You will need to contact your credit card company directly to notify them if you are disputing unauthorized charges on your card from scammers, or if you suspect your credit card number has been compromised.Victims of these scams could also become victims of identity (ID) theft. Forward phishing email messages to [email protected] file a complaint with the Federal Trade Commission (FTC).Include the full email header of the scam message in your report.To report potential e-scams, please go the Internet Crime Complaint Center and file a report.Note: The FBI does not send mass e-mails to private citizens about cyber scams, so if you received an e-mail that claims to be from the FBI Director or other top official, it is most likely a scam.Common examples of internet fraud include: If you believe you've been a victim of internet fraud or cyber crime, report it to the Internet Crime Complaint Center (IC3) or by using the FBI’s online tips form.Your complaint will be forwarded to federal, state, local, or international law enforcement.

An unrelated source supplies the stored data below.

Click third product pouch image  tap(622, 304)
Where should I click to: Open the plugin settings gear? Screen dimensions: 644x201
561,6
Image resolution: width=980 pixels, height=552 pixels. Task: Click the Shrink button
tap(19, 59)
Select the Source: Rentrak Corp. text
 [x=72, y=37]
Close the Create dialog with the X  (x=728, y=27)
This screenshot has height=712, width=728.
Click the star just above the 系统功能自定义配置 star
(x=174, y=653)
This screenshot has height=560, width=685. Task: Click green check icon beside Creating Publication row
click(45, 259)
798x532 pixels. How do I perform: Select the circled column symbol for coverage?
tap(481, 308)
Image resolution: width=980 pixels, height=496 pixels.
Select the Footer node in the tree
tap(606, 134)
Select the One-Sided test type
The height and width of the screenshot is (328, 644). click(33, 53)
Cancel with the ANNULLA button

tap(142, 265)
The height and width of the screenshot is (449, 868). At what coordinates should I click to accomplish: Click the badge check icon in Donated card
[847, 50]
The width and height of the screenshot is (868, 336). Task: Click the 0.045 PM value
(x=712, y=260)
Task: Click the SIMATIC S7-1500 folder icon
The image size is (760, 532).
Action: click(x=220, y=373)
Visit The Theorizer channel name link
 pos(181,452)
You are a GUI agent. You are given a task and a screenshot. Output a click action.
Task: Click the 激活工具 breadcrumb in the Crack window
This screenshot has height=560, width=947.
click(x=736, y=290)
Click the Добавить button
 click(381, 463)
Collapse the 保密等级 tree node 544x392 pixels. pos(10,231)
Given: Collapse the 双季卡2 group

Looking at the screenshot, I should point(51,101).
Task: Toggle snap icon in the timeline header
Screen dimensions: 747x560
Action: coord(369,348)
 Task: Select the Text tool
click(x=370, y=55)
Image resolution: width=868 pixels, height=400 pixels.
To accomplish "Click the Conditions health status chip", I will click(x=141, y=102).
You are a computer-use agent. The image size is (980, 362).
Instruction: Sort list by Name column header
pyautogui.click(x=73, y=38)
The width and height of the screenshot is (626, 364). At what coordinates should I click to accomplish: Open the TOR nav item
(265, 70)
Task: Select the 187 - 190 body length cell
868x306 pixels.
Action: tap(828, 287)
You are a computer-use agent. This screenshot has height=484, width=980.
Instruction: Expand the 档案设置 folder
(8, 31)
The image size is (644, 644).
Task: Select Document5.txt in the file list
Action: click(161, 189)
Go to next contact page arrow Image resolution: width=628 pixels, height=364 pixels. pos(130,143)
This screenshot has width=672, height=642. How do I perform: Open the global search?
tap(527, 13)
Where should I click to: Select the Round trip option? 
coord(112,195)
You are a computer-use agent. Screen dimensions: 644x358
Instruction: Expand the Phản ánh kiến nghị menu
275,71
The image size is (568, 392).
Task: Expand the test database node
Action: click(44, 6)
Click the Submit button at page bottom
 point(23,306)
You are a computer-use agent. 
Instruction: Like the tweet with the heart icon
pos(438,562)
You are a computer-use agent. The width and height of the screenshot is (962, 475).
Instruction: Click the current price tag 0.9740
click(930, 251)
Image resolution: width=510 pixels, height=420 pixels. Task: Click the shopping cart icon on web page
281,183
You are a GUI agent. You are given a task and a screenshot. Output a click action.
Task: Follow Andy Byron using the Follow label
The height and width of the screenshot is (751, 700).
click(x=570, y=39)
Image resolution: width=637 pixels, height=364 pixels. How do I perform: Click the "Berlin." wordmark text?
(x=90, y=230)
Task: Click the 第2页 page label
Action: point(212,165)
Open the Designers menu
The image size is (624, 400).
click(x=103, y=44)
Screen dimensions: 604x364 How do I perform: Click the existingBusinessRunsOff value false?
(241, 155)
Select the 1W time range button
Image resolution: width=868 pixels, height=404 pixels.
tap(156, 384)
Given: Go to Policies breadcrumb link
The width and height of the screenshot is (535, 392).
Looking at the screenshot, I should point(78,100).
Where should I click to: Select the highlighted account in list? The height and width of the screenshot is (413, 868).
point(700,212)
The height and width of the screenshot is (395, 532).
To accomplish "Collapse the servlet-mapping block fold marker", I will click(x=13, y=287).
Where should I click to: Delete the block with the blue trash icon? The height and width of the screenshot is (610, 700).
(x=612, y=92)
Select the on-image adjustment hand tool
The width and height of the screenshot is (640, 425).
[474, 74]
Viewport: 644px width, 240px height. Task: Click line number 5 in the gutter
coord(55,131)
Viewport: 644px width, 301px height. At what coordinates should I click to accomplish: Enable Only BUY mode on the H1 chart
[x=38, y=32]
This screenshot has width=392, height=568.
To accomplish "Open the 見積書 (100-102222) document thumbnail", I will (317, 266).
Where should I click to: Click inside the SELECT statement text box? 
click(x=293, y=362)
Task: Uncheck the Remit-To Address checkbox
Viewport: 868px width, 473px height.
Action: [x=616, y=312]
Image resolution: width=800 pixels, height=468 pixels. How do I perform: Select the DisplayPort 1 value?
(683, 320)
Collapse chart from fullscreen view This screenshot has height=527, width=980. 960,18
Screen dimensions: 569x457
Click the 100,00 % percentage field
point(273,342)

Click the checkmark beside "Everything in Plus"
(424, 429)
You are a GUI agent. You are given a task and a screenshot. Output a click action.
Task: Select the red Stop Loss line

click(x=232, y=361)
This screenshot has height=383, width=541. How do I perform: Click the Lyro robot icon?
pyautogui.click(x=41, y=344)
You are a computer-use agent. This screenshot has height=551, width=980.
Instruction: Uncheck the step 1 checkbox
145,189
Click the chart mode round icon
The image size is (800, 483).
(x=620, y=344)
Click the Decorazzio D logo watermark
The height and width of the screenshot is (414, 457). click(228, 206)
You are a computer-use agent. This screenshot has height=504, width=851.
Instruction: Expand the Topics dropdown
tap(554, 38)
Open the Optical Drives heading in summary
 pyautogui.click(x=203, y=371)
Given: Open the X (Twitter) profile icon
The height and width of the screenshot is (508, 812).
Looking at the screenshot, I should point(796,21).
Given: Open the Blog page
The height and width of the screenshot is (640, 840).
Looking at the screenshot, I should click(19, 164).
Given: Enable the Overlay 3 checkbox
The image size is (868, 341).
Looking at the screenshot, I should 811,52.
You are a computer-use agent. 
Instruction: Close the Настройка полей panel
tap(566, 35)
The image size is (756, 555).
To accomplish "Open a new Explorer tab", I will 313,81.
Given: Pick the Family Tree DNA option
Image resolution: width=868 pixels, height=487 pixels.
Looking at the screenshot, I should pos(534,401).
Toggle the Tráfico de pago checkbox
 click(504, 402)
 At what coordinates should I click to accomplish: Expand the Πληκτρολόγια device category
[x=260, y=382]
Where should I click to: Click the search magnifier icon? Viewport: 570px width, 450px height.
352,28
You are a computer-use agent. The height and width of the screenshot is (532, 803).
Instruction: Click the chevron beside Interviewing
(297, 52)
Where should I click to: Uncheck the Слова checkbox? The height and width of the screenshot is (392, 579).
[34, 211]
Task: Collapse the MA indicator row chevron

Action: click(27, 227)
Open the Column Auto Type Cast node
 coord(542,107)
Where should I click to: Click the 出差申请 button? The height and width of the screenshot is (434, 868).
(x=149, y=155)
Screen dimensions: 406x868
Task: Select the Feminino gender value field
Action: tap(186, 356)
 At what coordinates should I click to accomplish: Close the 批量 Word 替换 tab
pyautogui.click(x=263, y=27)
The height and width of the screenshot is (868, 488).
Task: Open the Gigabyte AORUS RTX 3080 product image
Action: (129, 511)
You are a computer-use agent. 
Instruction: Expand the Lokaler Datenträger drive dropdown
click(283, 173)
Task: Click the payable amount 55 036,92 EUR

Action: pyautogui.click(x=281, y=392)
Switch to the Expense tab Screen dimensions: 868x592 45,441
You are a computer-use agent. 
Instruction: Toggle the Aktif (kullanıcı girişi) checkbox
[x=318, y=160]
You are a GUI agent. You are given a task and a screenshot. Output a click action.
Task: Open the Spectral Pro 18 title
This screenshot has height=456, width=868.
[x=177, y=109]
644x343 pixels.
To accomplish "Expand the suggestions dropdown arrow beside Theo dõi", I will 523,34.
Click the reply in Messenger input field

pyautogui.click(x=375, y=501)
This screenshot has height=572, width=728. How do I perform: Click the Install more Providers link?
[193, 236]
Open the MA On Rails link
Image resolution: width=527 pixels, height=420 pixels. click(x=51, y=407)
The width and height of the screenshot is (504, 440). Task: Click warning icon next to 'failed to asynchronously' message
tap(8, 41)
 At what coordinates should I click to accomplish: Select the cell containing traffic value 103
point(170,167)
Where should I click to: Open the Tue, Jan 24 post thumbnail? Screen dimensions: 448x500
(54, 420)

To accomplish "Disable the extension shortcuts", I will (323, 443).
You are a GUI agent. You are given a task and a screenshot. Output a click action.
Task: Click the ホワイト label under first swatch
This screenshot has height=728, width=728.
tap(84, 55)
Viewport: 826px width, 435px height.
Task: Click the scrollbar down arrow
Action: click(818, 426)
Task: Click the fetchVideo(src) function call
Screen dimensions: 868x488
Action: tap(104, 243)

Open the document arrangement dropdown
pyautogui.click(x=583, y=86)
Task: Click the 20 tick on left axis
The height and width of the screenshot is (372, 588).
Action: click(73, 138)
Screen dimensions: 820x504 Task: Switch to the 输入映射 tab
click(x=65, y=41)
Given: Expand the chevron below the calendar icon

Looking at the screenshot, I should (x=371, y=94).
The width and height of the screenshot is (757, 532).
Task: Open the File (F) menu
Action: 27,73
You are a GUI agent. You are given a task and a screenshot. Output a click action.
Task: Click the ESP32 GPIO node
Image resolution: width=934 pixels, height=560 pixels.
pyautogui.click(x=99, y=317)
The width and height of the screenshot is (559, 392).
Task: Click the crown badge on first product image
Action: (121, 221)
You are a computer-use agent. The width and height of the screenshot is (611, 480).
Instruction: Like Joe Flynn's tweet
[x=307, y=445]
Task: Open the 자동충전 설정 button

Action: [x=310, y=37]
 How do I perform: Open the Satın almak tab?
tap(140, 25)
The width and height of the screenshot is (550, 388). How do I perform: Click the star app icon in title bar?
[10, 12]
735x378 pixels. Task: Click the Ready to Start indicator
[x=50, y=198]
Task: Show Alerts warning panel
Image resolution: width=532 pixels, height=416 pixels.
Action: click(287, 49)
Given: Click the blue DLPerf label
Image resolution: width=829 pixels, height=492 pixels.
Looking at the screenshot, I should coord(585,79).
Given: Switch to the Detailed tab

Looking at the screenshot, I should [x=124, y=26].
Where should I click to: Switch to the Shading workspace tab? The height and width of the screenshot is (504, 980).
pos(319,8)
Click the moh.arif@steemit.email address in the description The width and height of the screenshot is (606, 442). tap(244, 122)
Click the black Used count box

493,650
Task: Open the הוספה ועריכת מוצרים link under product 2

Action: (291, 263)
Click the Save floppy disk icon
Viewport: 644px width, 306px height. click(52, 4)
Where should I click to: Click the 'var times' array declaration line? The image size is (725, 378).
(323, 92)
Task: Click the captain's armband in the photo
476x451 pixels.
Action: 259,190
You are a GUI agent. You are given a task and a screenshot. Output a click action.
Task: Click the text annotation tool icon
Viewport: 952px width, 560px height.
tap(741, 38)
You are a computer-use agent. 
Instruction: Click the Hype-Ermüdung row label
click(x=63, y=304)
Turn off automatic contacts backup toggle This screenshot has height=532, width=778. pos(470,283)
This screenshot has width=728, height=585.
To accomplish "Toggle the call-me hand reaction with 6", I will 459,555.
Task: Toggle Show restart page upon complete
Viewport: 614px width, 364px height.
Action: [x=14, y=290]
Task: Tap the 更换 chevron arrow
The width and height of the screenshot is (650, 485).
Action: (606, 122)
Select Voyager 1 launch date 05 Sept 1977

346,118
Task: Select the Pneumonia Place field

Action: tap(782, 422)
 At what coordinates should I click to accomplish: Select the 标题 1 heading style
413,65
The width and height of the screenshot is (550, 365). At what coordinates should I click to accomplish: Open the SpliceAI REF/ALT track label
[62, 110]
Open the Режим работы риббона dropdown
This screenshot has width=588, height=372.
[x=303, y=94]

If you have received one of these requests, report it to the Internet Crime Complaint Center (IC3).
Be wary of ads on the Internet offering downloadable antispyware—in some cases these products may be fake and may actually contain spyware or other malicious code. Computer operating systems are periodically updated to stay in tune with technology requirements and to fix security holes.
Be sure to install the updates to ensure your computer has the latest protection.
Some spyware collects information about you without your consent or produces unwanted pop-up ads on your web browser.
Some operating systems offer free spyware protection, and inexpensive software is readily available for download on the Internet or at your local computer store.